Screenshots taken through Game Bar are saved automatically to Videos > Captures (not Pictures), which catches some users off guard. It's particularly useful on Dell gaming laptops where the Game Bar is already integrated and accessible.

4. Dell-Specific Keyboard Shortcuts (Laptops)

On some Dell laptops, the PrtSc key is combined with another function and requires pressing Fn + PrtSc to activate. This is common on compact Dell laptops and the XPS line where keys share multiple functions. If PrtSc alone doesn't seem to work, try holding the Fn key simultaneously.

Dell doesn't include proprietary screenshot software of its own — the tools you're using are Windows-native or third-party.

Beyond Built-In Tools: Third-Party Screenshot Apps

For users who need more than what Windows provides — such as scrolling captures, annotation layers, direct cloud uploads, or automated workflows — third-party tools fill the gap.

Common categories include:

  • Lightweight capture tools — fast, minimal, focused on quick grabs
  • Full annotation suites — built-in markup, arrows, blur tools, and export options
  • Screen recording hybrids — combine screenshot and video capture in one interface
  • Cloud-integrated tools — automatically generate shareable links on capture

These tools typically install as a background process and replace or supplement the default PrtSc behavior. The trade-off is software overhead and, in some cases, subscription costs.
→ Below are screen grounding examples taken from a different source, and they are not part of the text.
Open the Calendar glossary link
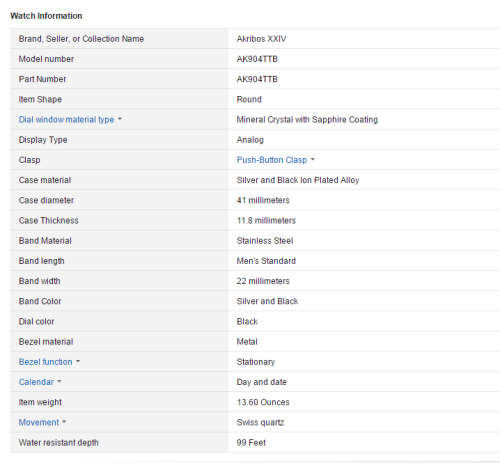 [x=36, y=382]
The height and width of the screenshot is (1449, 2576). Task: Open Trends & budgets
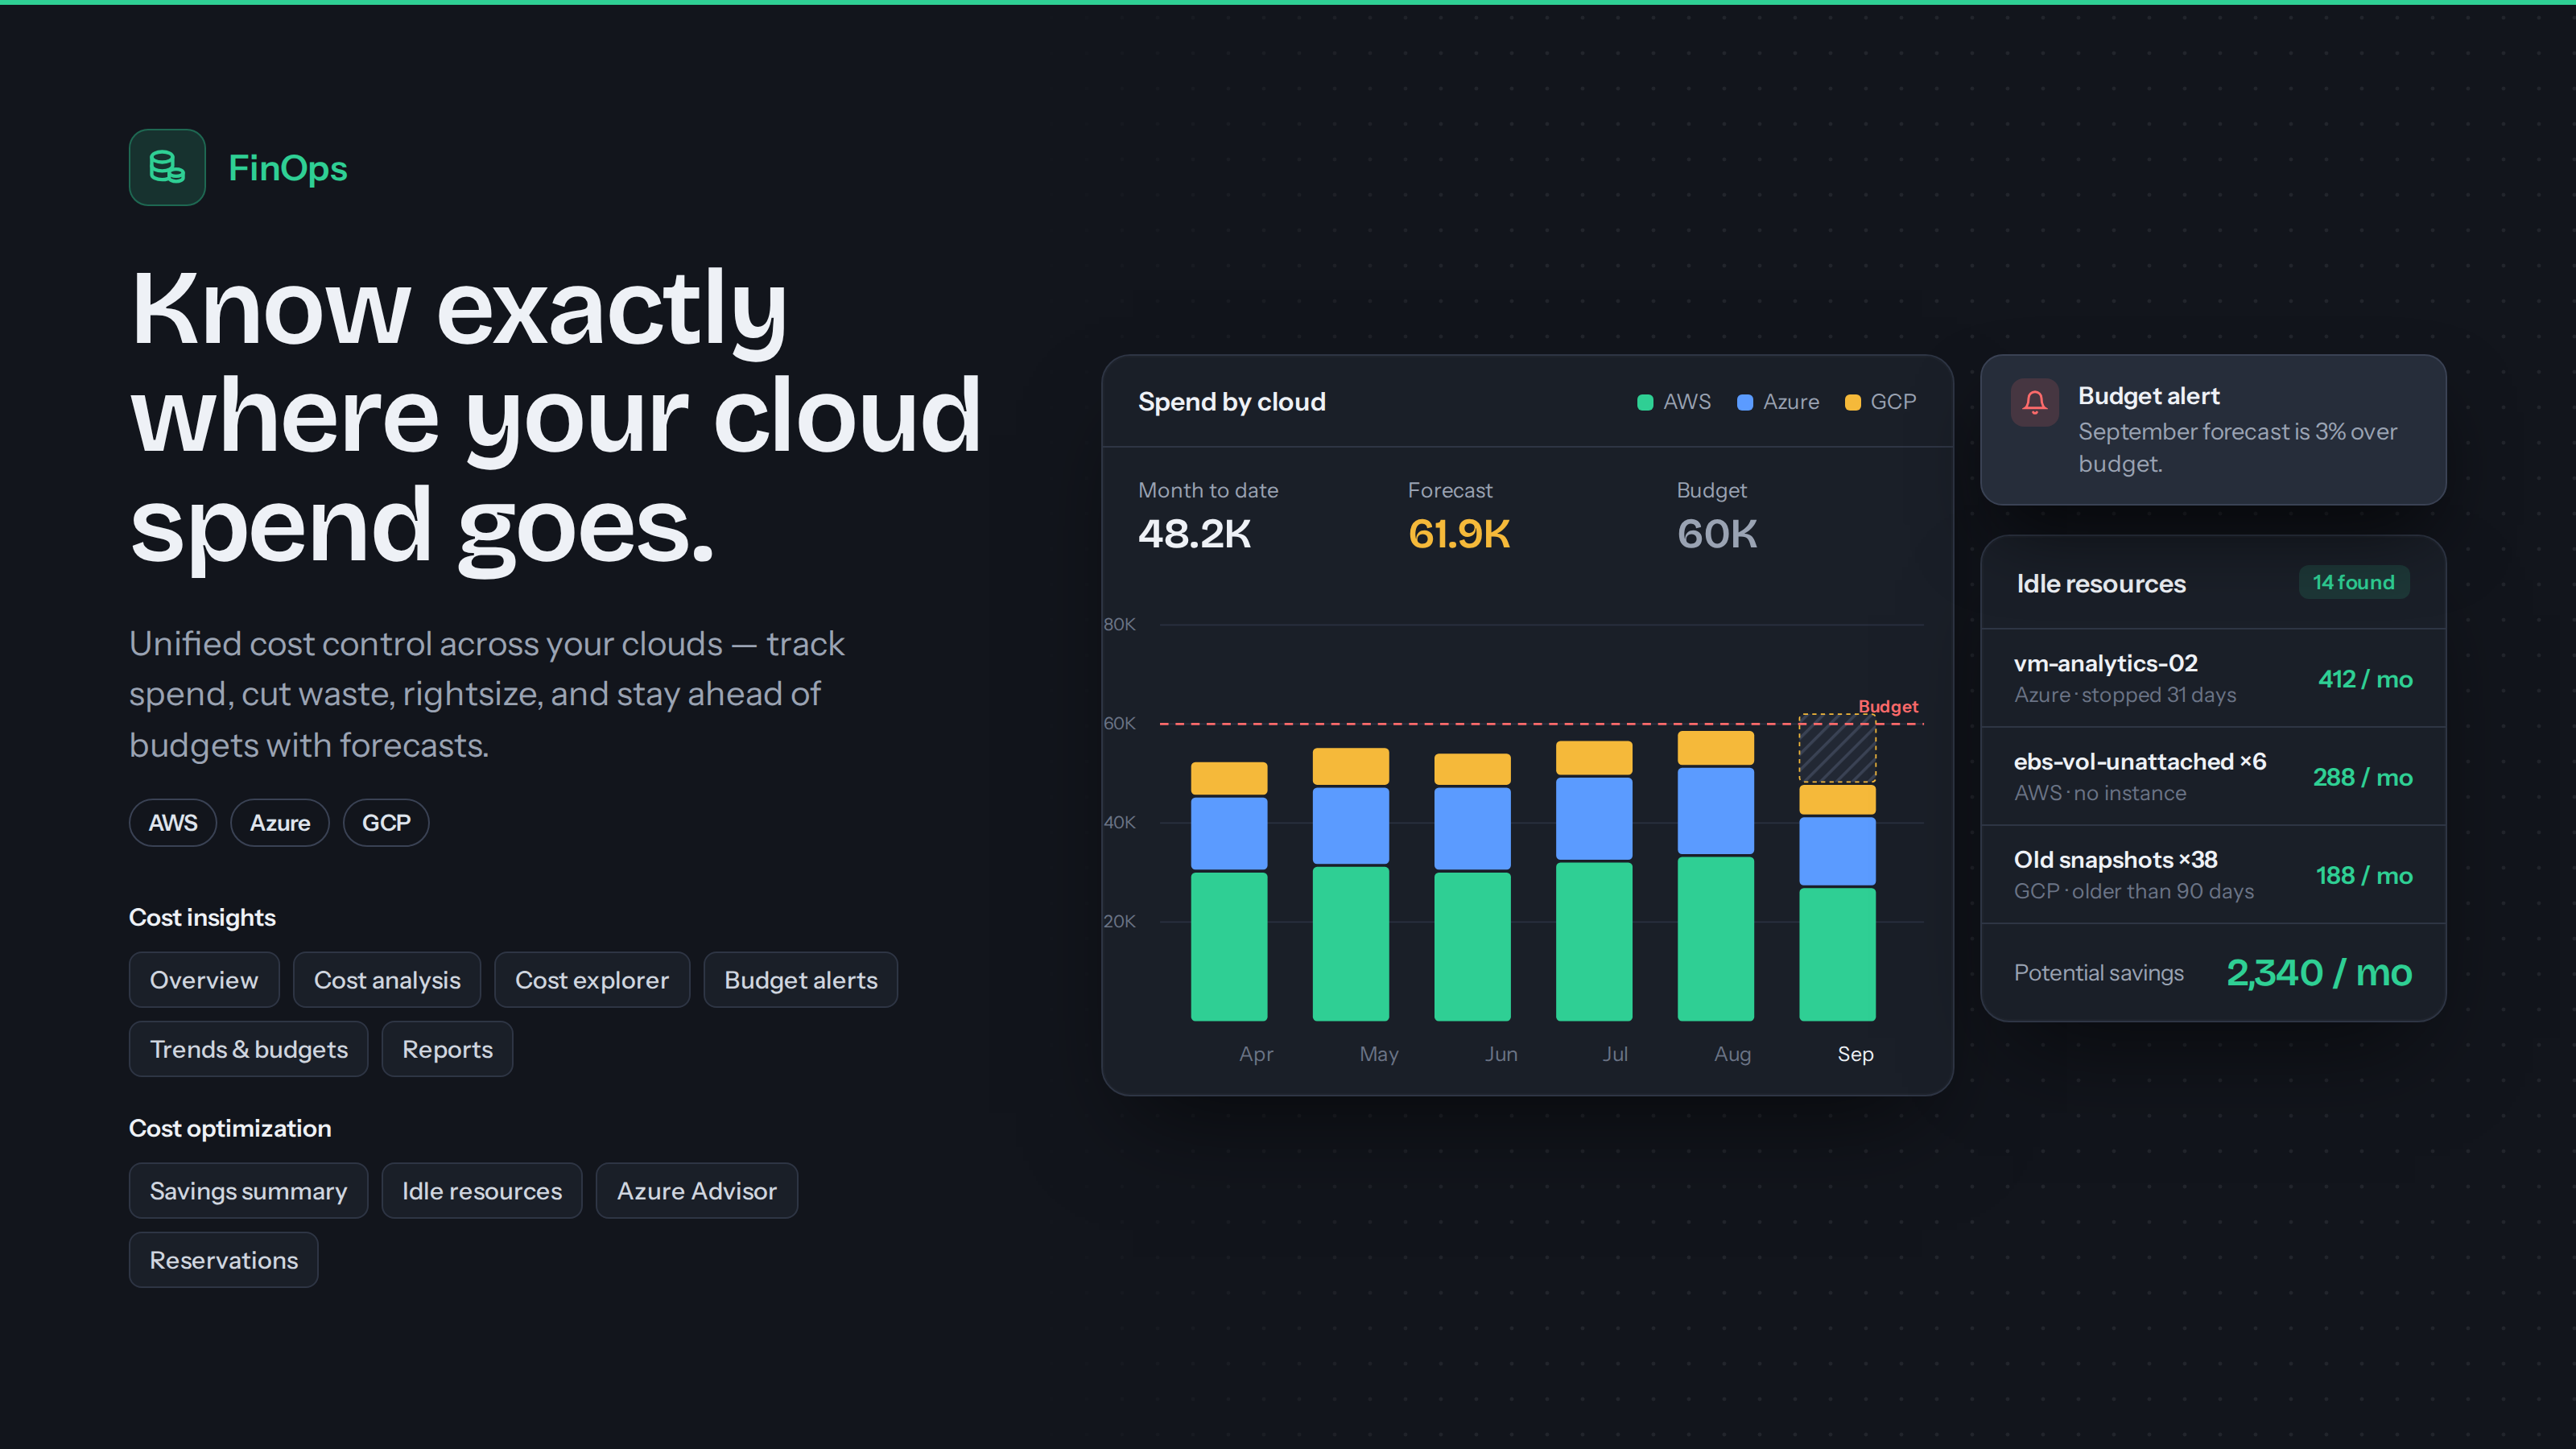[x=249, y=1049]
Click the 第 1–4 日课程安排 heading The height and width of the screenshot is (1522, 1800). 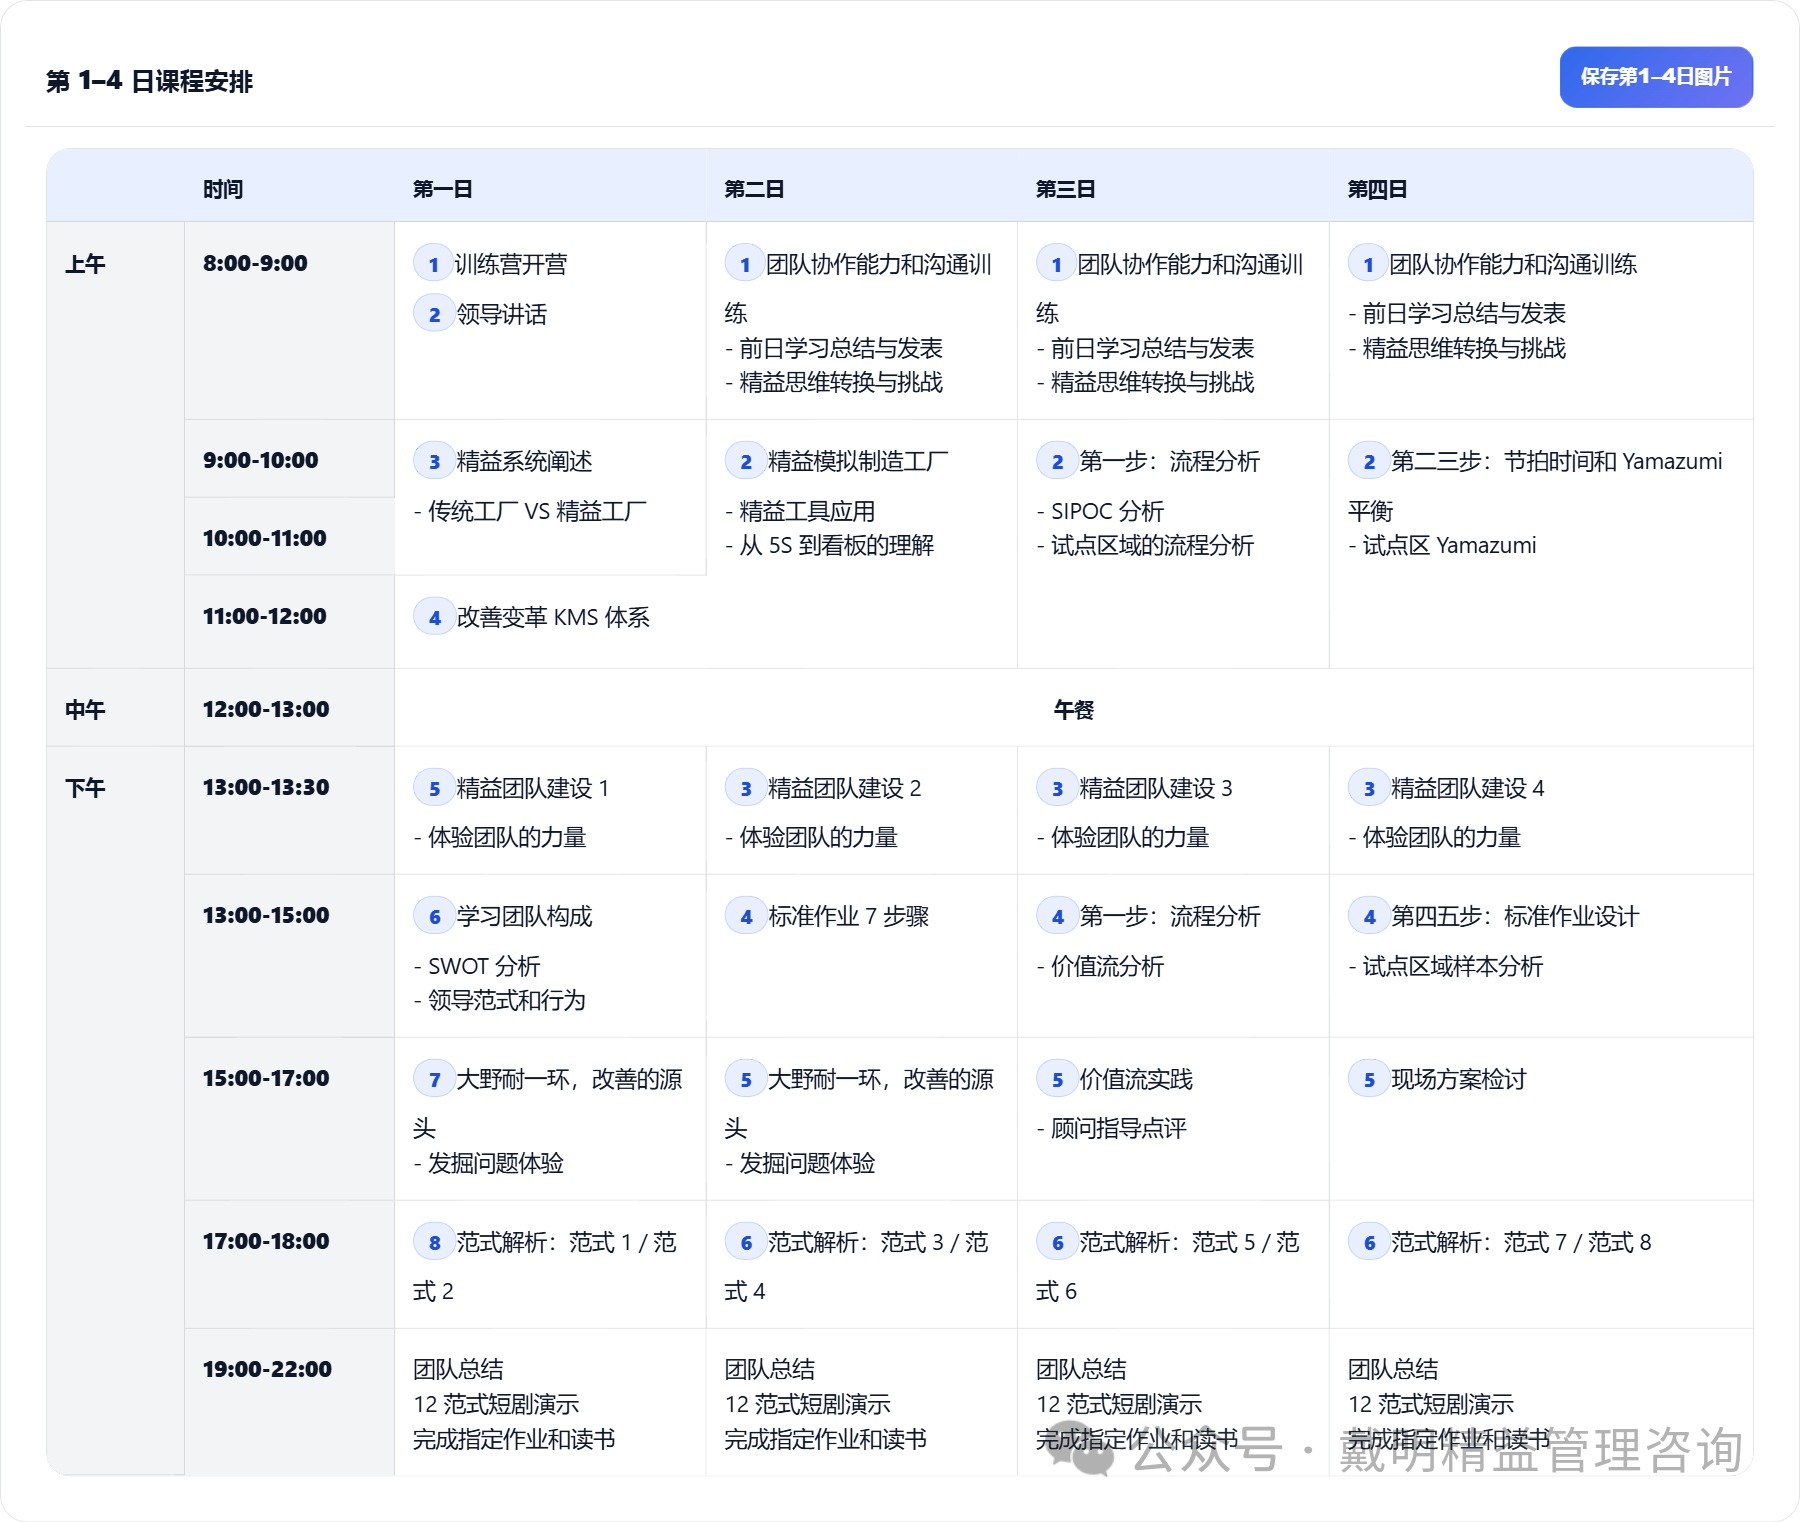[150, 81]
Capturing Specific Scenarios

Scrolling Web Pages

Windows doesn't natively support scrolling screenshots (capturing a full webpage beyond what's visible). For that, browser extensions or third-party apps are the practical route.

Multiple Monitors 🖥️

On a Dell setup with dual or triple monitors, Win + PrtSc captures all screens combined into one wide image. Alt + PrtSc still captures only the active window. If you want to isolate a single monitor, the Snipping Tool's rectangular mode gives you precise control.

Locked or Login Screens

Standard screenshot tools don't function on the Windows login screen. Capturing that state typically requires a camera or a virtual machine setup.

What Determines the Best Approach for You

Several variables affect which method makes the most sense:

  • Windows version — Windows 11's Snipping Tool is more capable than its Windows 10 counterpart
  • Keyboard layout — compact Dell laptops may require the Fn key modifier
  • Capture frequency — occasional users rarely need more than Win + Shift + S; power users or content creators often outgrow built-in tools quickly
  • Output format needs — some workflows require specific file types, automatic naming, or direct upload capabilities
  • Annotation requirements — basic markup is available in Snipping Tool, but complex callouts and redactions usually require dedicated software
  • Multi-monitor configurations — the number and arrangement of displays changes what "capture the screen" even means

The gap between knowing the methods and choosing the right one for daily use sits entirely in your own workflow, hardware setup, and how often — and why — you're taking screenshots in the first place.